Seacrest, as luck would have it, also was a co-producer of the Kardashians' show. Because the Kardashian sisters, Kris Jenner and husband Bruce Jenner are frequent guests, they inquired about Seacrest's designer, one thing led to another, and ....
Now Andrews finds himself fielding design challenges major and minor from Kris Jenner, on this weekday morning dressed in head-to-toe black with a gold-studded jacket.
"Today someone asked me if I wanted a plug on a particular side of the barbecue," she said. " I don't know. I'm the kind of person who really needs someone on site. That attracted me to Jeff. I don't want someone to order furniture and never be here."
Andrews said Jenner's tough deadlines and rapid-fire requests come with a diva-free attitude. "She'll always show up with a box of Krispy Kremes and always has a very high level of respect for what we do," he said, referring not only to himself but also to his three full-time employees.

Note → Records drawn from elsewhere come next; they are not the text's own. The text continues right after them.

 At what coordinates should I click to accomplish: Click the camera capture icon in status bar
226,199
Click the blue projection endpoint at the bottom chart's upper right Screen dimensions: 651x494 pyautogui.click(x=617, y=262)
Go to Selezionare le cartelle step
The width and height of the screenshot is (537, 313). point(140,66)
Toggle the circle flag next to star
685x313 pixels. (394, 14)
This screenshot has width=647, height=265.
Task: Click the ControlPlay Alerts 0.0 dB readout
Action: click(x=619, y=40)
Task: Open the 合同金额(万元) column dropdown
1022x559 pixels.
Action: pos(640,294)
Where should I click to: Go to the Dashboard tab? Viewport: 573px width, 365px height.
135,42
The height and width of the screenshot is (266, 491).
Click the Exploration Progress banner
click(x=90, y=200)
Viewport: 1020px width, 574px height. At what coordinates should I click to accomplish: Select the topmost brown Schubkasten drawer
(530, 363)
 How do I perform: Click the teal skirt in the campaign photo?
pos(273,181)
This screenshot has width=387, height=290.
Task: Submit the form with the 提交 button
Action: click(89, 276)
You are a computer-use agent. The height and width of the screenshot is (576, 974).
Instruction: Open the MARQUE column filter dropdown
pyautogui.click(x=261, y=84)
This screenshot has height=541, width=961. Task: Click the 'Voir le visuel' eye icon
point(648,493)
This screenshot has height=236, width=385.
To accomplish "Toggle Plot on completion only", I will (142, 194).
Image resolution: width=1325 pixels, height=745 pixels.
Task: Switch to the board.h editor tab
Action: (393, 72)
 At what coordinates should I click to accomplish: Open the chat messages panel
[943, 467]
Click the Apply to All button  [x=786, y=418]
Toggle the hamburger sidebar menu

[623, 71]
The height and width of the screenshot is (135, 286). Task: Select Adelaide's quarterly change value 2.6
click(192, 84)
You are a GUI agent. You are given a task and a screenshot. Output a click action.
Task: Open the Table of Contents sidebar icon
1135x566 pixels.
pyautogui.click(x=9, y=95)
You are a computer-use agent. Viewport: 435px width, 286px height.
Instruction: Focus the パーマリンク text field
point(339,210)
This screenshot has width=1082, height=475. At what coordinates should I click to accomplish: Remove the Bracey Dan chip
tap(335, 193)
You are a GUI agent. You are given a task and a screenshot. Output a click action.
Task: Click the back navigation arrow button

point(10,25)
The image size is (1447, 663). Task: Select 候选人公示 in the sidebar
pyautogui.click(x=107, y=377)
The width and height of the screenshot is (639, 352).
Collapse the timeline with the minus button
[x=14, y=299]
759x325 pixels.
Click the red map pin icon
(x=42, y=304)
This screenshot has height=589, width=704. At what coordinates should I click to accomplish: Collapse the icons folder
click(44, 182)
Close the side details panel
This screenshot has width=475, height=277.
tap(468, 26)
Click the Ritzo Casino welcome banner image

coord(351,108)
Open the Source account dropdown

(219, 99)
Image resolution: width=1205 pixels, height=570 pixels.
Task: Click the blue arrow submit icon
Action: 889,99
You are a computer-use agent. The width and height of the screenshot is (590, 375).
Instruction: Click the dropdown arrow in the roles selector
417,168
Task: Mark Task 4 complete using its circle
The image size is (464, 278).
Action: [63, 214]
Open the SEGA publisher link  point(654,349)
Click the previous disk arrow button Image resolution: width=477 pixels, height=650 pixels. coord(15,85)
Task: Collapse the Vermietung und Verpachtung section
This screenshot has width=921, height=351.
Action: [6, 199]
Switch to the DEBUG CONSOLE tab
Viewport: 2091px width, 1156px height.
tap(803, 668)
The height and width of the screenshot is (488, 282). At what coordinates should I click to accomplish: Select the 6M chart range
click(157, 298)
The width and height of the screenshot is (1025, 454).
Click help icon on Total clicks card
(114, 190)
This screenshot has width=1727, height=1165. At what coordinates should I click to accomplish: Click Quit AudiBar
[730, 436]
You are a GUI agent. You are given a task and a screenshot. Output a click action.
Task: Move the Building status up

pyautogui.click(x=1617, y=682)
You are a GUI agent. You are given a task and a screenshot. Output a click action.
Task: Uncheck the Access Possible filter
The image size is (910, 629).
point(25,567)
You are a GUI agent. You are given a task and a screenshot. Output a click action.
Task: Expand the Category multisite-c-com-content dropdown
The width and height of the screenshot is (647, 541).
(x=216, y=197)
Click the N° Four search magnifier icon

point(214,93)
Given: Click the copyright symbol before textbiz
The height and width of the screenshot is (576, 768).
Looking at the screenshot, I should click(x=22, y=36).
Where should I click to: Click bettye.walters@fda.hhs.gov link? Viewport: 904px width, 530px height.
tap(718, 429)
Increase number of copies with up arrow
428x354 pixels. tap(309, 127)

Decorator and client make for a high-functioning odd couple. Jenner speaks passionately in sweeping declaratives and leans toward highly dramatic design. Andrews is the stealth sidekick, quietly adding charcoal accents to keep his clients' penchant for black and white from looking extreme.
"Jeff is low drama, more of an observer," said Samantha Nestor, formerly an editor at Metropolitan Home magazine and now a partner in a design and arts marketing firm that hired Andrews to decorate a New York show house for Showtime. "It's part of what makes him so likable. There's nothing aggressive about him except his design."
Because Andrews worked as a choreographer with names such as Madonna, "it's not like he gets star-struck in the world of design," Nestor said. "He sees celebrities as people. There's no false sense of who they are."
Raj Kapoor recalls meeting Andrews at an audition at which hundreds of dancers were auditioning for the then-choreographer. There always has been a "cool factor" about how Andrews lived, said Kapoor, who owns a creative agency and production company that will be directing the "American Idol" summer concert tour.
"I've known him for about 20 years now, and I feel like almost nothing fazes him," he said.
Cool-headed amid the crazy busyness
Andrews, who has no formal training in design, does indeed work off his natural eye, work ethic and ability to be unfazed. For further proof of that last point, ask him about the timeline for Phase 1 of the Jenner job, which couldn't start until Season 5 filming had ended in June but had to wrap before the family geared up for Halloween.
"They're big on the holidays, so it was important to have it mostly completed by the end of October. That left me with four months to pretty much do everything," he said. "I've never worked like that before. It was crazy. Some days we'd have as many as 20 people working here."
He streamlined the approval process for fabrics, materials, colors. And he made sure to have backups on hand — for everything.